Roger Federer never lived in a cardboard shack. Rafael Nadal’s parents didn’t need to “borrow a glass of rice from neighbors and mix it with water to make a porridge, enough to go around for six children.”
Muhammad Ali didn’t hang old flip-flops from a tree branch to be used as a speed bag. Manny Pacquiao overcame extreme poverty to succeed and prosper in the most dangerous sport there is.
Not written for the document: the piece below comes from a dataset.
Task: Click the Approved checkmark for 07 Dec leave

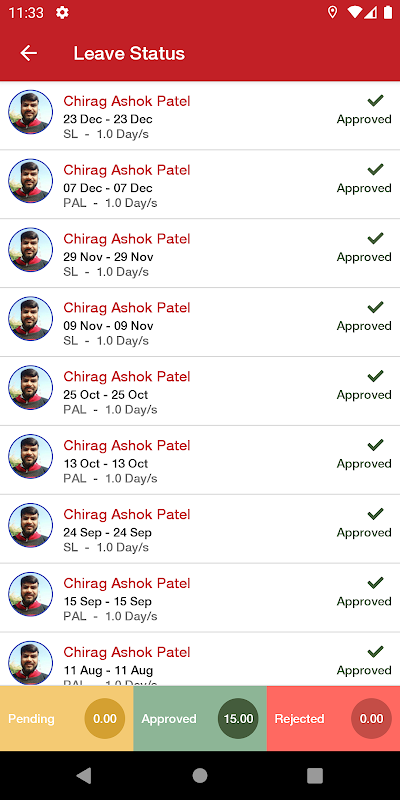Action: pos(375,169)
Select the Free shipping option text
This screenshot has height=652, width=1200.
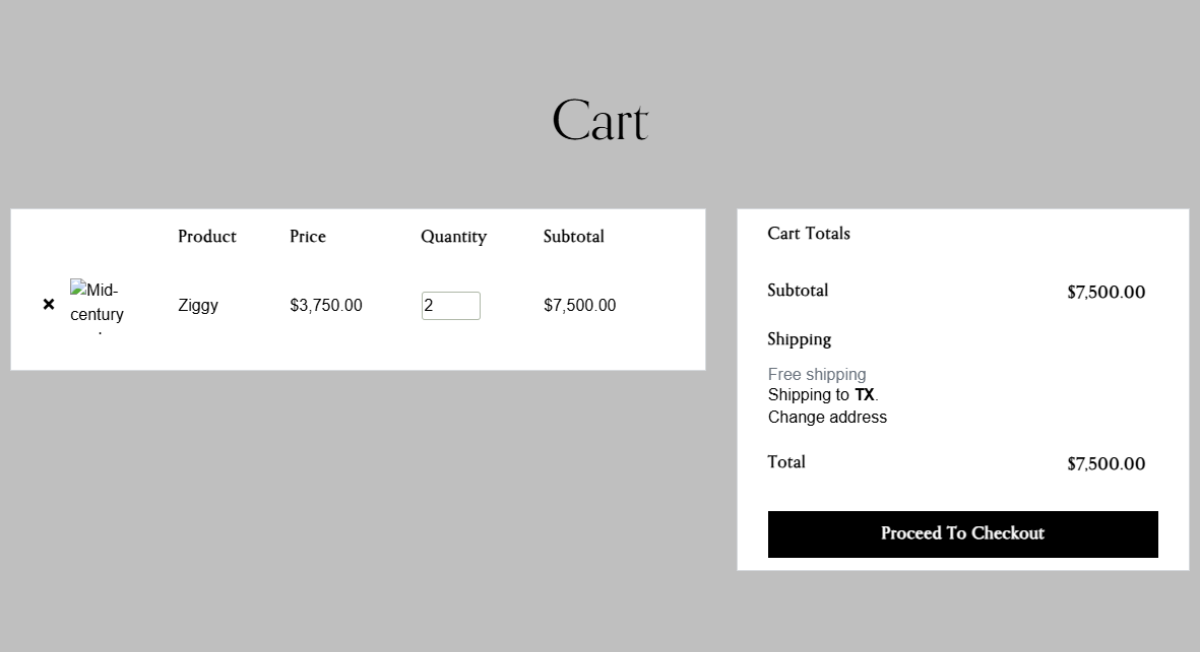[x=816, y=374]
Today, at age 31, Manny Pacquiao might be the most popular, respected and beloved champion in all of sports. His image is on currency and stamps. He makes movies, TV shows and sings concerts. His mere presence creates mob scenes almost anywhere he goes – hundreds of thousands turrn out when he returns to Manila after a big fight. Media crews follow and report almost everything he does, every day, back to The Philippines.
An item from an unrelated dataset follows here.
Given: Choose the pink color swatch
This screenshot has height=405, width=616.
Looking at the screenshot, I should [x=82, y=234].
The stick-like boy who left home at 15 to pursue boxing is now the best and most exciting boxer on planet earth – and the subject of an excellent new biography titled “PacMan” by Gary Andrew Poole.
Poole takes you on a journey to Planet Pacquiao and it couldn’t have been a better read.
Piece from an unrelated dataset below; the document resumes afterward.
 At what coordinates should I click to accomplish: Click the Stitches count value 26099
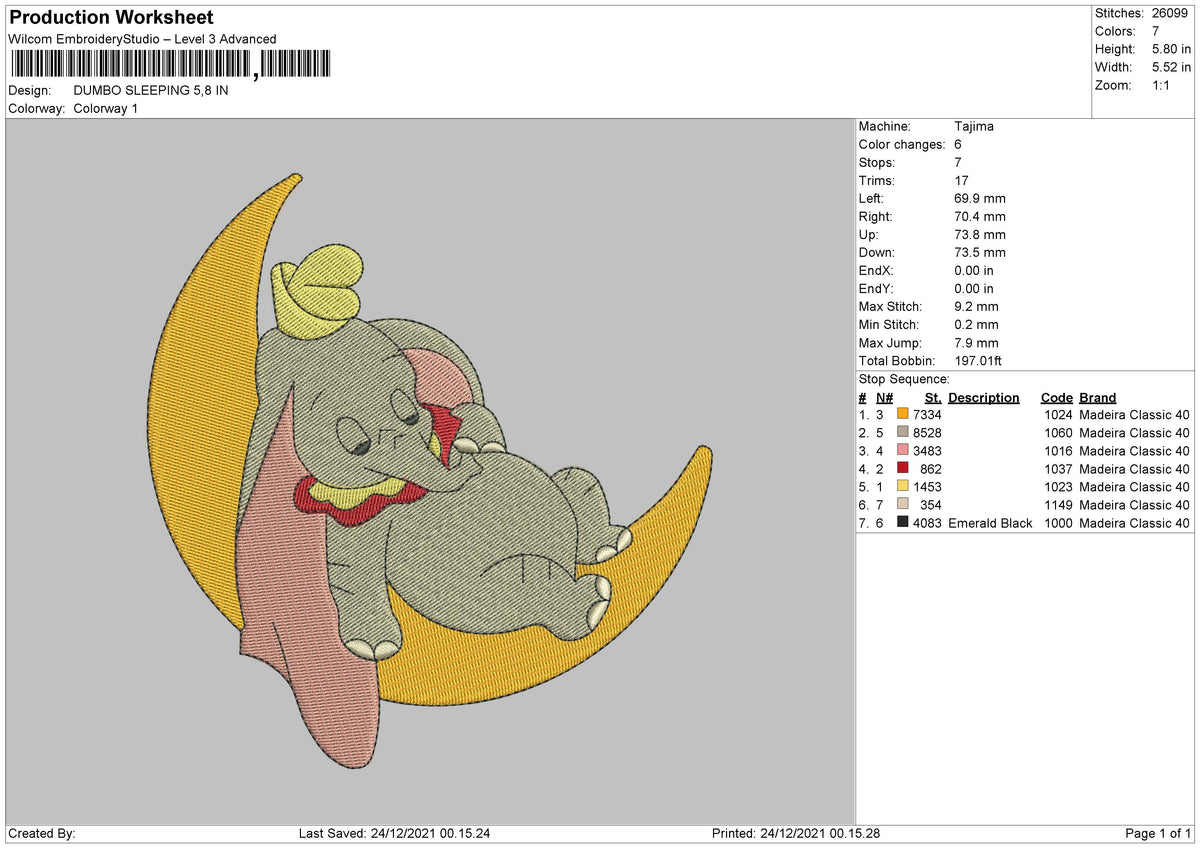(x=1172, y=13)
I loved the book from beginning to end, it’s a fantastic, entertaining and informative read. I finished in less than a week and consider it to be as good as any boxing biography my hands have ever touched.
Super Manny Pacquiao is of course an easy and obvious choice for a book subject but the author Poole, who has written for Time, GQ, Wired, and USA Today, is up to the task. He has obviously spent countless hours in the presence of Pacquiao and his trainer Freddie Roach, knows the sport of boxing, and he is a very talented writer who does not allow any weak sections to slow the book down.
Poole shares many, many insightful anecdotes, which general and hardcore boxing fans are sure to appreciate.
You will simply be awed by insider perspectives on Pacquiao’s generosity, modesty, kindness, inspirational powers and just how much he is loved by Filippinos all over the world.
I enjoyed the stories about each of Pacquiao’s fights, some that I never saw. The learning experiences and what was learned and applied to modify his style or training habits – like the first Erik Morales fight in particular.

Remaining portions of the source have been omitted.